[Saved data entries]
------------------------------------------------------------------------

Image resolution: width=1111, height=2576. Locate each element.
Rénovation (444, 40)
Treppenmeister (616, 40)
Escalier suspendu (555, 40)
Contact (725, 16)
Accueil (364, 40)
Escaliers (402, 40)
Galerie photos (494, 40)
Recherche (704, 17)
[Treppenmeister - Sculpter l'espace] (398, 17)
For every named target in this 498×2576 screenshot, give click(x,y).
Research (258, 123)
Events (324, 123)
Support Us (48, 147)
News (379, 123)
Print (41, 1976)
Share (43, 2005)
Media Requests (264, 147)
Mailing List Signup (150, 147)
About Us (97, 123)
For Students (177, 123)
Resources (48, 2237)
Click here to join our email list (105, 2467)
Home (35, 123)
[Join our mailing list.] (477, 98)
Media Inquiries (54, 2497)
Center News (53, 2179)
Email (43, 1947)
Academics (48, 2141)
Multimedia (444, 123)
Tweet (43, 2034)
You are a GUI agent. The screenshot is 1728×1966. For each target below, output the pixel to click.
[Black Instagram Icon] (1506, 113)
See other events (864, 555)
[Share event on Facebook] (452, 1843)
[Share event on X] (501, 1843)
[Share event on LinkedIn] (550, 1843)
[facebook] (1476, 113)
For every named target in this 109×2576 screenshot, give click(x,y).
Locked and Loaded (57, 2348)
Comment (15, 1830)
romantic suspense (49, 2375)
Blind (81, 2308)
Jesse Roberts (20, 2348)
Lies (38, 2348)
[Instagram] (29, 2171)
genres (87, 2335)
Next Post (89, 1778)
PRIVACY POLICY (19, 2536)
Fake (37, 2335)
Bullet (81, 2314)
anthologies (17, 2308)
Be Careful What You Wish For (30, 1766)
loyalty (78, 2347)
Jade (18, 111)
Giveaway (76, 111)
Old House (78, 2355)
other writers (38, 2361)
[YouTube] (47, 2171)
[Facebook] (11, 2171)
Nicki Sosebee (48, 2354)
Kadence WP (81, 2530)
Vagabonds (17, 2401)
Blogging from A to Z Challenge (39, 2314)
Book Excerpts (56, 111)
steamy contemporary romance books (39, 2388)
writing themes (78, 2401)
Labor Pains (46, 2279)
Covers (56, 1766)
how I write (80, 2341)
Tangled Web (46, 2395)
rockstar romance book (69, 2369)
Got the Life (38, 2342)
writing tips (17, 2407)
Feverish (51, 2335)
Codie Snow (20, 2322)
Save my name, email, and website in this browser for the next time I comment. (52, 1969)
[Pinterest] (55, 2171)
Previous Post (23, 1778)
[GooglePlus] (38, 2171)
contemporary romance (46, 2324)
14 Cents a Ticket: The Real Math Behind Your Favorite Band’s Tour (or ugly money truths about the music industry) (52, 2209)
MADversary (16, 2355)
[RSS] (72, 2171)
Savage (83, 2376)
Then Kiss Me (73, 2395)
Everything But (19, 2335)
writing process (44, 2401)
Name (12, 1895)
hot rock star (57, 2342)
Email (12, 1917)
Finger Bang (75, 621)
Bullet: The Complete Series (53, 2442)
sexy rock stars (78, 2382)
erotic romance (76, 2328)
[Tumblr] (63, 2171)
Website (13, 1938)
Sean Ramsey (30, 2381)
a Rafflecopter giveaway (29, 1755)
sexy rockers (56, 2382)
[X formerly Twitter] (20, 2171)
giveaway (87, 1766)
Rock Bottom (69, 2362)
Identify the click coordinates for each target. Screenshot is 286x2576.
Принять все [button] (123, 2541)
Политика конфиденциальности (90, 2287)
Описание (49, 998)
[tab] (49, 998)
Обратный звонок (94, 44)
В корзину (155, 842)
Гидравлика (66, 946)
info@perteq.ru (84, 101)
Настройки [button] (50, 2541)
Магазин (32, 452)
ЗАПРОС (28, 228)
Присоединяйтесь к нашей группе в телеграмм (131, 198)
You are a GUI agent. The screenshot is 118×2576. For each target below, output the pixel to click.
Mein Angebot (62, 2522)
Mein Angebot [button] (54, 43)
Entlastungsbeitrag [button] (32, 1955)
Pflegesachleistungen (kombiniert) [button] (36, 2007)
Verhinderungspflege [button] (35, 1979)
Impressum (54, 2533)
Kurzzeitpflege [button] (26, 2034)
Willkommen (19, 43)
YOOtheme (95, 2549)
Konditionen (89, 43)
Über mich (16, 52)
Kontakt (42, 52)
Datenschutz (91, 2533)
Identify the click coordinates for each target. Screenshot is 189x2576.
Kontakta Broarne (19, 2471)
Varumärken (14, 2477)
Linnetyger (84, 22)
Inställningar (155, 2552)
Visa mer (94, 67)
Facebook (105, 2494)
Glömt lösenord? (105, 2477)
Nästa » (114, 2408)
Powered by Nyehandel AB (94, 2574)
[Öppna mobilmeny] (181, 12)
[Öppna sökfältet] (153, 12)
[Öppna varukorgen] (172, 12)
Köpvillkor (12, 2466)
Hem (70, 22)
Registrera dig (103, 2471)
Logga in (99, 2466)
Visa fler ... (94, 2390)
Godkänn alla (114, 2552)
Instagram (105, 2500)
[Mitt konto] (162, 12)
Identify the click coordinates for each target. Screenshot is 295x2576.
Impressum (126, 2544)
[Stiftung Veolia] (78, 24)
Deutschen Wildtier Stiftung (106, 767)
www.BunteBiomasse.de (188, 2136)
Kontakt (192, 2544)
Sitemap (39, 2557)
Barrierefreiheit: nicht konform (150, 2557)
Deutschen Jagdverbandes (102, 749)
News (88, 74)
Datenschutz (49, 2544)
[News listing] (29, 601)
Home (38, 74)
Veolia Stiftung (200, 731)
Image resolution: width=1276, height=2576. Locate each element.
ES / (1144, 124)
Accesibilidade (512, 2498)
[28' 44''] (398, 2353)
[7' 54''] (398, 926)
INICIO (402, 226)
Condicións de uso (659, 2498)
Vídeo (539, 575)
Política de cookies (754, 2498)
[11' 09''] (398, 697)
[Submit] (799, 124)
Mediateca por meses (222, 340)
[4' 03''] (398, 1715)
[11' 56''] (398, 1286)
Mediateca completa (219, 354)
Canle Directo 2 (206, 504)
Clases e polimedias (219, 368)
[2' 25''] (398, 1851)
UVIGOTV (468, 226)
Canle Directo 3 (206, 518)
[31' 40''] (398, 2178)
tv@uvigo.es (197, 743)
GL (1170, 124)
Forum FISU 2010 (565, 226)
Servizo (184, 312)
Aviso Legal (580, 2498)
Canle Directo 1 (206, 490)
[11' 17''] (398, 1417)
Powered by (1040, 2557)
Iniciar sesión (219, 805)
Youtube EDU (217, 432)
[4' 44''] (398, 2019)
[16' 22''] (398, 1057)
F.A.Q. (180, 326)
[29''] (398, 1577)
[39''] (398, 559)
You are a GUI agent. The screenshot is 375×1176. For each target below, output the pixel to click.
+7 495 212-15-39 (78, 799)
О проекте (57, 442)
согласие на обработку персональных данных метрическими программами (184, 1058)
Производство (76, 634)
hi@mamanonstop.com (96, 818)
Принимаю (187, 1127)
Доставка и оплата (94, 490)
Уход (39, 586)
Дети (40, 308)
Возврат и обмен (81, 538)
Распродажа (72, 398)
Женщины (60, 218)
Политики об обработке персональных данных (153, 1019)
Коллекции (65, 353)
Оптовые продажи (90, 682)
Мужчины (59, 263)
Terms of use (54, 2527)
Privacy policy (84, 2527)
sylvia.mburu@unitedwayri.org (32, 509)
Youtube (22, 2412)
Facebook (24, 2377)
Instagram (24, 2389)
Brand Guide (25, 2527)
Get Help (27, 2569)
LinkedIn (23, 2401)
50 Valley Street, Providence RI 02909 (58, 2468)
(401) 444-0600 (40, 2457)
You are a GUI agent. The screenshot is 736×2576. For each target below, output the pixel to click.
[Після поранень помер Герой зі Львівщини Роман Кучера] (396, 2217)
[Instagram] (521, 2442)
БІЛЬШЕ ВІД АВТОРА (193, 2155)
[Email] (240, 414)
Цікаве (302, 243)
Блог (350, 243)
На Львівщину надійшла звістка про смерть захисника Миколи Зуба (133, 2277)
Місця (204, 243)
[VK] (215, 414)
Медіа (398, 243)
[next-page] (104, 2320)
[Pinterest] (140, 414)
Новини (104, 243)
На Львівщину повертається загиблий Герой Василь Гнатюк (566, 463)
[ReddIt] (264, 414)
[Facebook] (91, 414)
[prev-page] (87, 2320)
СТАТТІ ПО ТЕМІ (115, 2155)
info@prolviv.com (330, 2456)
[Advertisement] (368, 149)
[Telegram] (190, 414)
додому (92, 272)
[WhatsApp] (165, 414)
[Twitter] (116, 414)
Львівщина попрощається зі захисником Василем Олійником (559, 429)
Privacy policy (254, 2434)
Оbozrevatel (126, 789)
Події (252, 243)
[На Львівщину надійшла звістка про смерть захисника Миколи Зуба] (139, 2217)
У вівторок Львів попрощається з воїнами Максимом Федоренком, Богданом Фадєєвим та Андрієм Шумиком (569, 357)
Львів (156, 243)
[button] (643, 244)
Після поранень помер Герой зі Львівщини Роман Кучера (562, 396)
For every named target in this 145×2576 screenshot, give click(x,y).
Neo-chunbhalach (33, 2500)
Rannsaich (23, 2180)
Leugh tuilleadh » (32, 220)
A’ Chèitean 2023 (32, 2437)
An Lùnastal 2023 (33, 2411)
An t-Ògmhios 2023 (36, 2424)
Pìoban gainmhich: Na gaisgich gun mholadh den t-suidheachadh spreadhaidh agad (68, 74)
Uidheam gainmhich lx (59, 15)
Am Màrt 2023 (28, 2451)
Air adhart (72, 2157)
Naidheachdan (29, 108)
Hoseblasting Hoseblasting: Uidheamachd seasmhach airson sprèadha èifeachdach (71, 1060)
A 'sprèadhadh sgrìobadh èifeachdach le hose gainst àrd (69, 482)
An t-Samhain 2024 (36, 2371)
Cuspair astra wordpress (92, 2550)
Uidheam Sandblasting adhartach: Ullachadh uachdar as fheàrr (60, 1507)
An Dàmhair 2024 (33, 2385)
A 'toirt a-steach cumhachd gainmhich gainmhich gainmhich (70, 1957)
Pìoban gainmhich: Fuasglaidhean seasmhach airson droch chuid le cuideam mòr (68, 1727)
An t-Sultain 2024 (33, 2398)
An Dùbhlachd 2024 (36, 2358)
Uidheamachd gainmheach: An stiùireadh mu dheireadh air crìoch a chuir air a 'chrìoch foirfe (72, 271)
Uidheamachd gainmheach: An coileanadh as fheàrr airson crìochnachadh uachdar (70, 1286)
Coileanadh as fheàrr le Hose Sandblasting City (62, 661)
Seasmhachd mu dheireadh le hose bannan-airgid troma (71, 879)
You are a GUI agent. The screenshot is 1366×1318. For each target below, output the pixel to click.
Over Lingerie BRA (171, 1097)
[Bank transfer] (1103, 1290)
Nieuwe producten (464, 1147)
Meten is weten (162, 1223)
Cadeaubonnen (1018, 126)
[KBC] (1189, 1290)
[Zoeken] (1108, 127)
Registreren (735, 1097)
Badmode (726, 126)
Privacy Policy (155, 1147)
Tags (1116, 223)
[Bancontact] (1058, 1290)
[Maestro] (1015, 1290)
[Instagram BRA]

------------------------------------------------------------------------

## Aim of the exercise
Would you please copy exactly the part of the entries above that begins at the line containing "other writers (38, 2361)" and ends at the line containing "You are a GUI agent. The screenshot is 118×2576.", both lines included?

## Exercise output
other writers (38, 2361)
[YouTube] (47, 2171)
[Facebook] (11, 2171)
Nicki Sosebee (48, 2354)
Kadence WP (81, 2530)
Vagabonds (17, 2401)
Blogging from A to Z Challenge (39, 2314)
Book Excerpts (56, 111)
steamy contemporary romance books (39, 2388)
writing themes (78, 2401)
Labor Pains (46, 2279)
Covers (56, 1766)
how I write (80, 2341)
Tangled Web (46, 2395)
rockstar romance book (69, 2369)
Got the Life (38, 2342)
writing tips (17, 2407)
Feverish (51, 2335)
Codie Snow (20, 2322)
Save my name, email, and website in this browser for the next time I comment. (52, 1969)
[Pinterest] (55, 2171)
Previous Post (23, 1778)
[GooglePlus] (38, 2171)
contemporary romance (46, 2324)
14 Cents a Ticket: The Real Math Behind Your Favorite Band’s Tour (or ugly money truths about the music industry) (52, 2209)
MADversary (16, 2355)
[RSS] (72, 2171)
Savage (83, 2376)
Then Kiss Me (73, 2395)
Everything But (19, 2335)
writing process (44, 2401)
Name (12, 1895)
hot rock star (57, 2342)
Email (12, 1917)
Finger Bang (75, 621)
Bullet: The Complete Series (53, 2442)
sexy rock stars (78, 2382)
erotic romance (76, 2328)
[Tumblr] (63, 2171)
Website (13, 1938)
Sean Ramsey (30, 2381)
a Rafflecopter giveaway (29, 1755)
sexy rockers (56, 2382)
[X formerly Twitter] (20, 2171)
giveaway (87, 1766)
Rock Bottom (69, 2362)
Identify the click coordinates for each target. Screenshot is 286x2576.
Принять все [button] (123, 2541)
Политика конфиденциальности (90, 2287)
Описание (49, 998)
[tab] (49, 998)
Обратный звонок (94, 44)
В корзину (155, 842)
Гидравлика (66, 946)
info@perteq.ru (84, 101)
Настройки [button] (50, 2541)
Магазин (32, 452)
ЗАПРОС (28, 228)
Присоединяйтесь к нашей группе в телеграмм (131, 198)
You are a GUI agent. The screenshot is 118×2576. For each target below, output the pixel to click.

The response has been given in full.